===== Study material =====

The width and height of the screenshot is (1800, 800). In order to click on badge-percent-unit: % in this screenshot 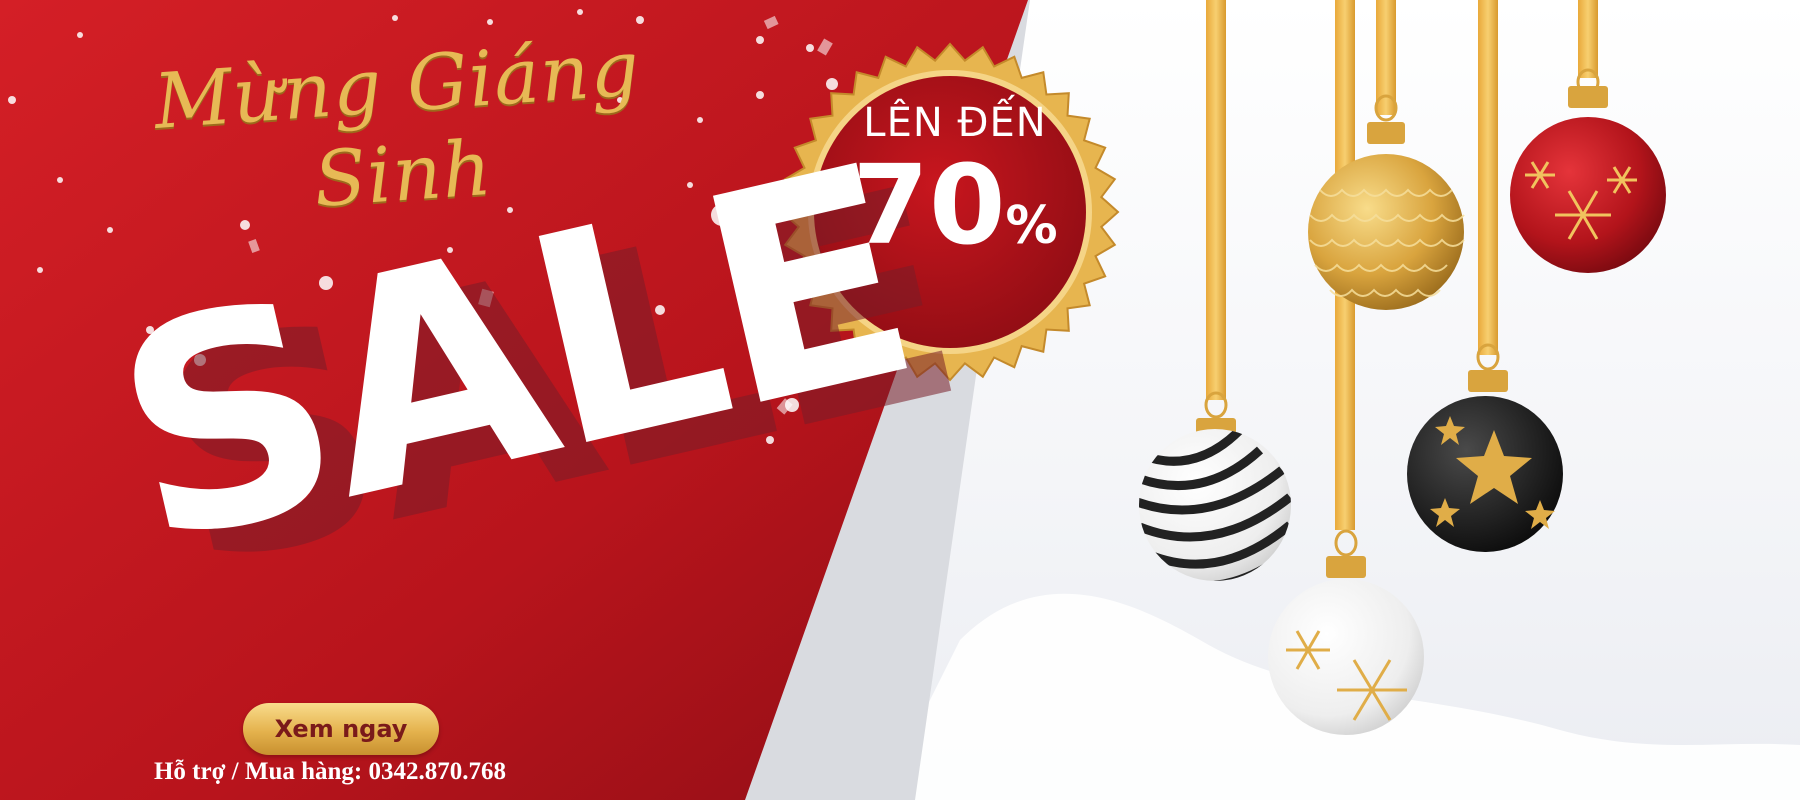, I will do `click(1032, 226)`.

=====
===== Study material =====

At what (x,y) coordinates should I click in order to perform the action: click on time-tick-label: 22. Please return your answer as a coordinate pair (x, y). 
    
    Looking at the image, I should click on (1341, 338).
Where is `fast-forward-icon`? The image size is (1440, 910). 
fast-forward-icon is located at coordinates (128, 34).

=====

▸ **Action item**
Copy out everything from the line containing "is (1440, 910)." down to the line containing "fast-forward-icon is located", both of those lines included, with no changes.

▸ **Exercise output**
Where is `fast-forward-icon`? The image size is (1440, 910). 
fast-forward-icon is located at coordinates (128, 34).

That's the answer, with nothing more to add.